** Work instructions **
Please copy exactly the lines that run from the start of the entries to the line containing "Image resolution: width=1280", inclusive.

** Recorded data **
□ □ □ □ □

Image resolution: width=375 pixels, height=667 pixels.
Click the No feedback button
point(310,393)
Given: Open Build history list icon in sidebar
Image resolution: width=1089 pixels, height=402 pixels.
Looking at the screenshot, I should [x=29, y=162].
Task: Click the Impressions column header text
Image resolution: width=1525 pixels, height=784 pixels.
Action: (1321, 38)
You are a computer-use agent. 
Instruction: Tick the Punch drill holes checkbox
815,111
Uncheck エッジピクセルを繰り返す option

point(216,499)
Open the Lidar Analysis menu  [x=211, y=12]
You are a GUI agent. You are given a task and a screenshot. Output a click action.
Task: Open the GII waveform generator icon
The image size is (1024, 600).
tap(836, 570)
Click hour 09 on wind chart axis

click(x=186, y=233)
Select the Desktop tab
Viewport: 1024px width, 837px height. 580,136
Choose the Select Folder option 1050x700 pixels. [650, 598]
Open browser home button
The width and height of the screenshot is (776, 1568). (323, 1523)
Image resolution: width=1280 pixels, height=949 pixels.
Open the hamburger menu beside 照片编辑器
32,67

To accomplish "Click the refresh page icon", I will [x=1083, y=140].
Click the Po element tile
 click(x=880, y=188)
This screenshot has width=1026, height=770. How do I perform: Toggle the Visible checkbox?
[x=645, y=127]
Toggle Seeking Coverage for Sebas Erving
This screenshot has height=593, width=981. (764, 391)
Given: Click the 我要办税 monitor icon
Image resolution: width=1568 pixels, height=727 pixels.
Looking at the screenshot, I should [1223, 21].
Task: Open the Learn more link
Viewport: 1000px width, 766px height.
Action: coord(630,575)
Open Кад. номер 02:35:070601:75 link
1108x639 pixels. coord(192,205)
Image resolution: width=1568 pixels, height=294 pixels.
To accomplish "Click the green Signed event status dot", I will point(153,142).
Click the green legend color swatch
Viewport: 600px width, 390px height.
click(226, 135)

□ □ □ □ □

** Completed exercise **
Image resolution: width=375 pixels, height=667 pixels.
Click the No feedback button
point(310,393)
Given: Open Build history list icon in sidebar
Image resolution: width=1089 pixels, height=402 pixels.
Looking at the screenshot, I should [x=29, y=162].
Task: Click the Impressions column header text
Image resolution: width=1525 pixels, height=784 pixels.
Action: (1321, 38)
You are a computer-use agent. 
Instruction: Tick the Punch drill holes checkbox
815,111
Uncheck エッジピクセルを繰り返す option

point(216,499)
Open the Lidar Analysis menu  [x=211, y=12]
You are a GUI agent. You are given a task and a screenshot. Output a click action.
Task: Open the GII waveform generator icon
The image size is (1024, 600).
tap(836, 570)
Click hour 09 on wind chart axis

click(x=186, y=233)
Select the Desktop tab
Viewport: 1024px width, 837px height. 580,136
Choose the Select Folder option 1050x700 pixels. [650, 598]
Open browser home button
The width and height of the screenshot is (776, 1568). (323, 1523)
Image resolution: width=1280 pixels, height=949 pixels.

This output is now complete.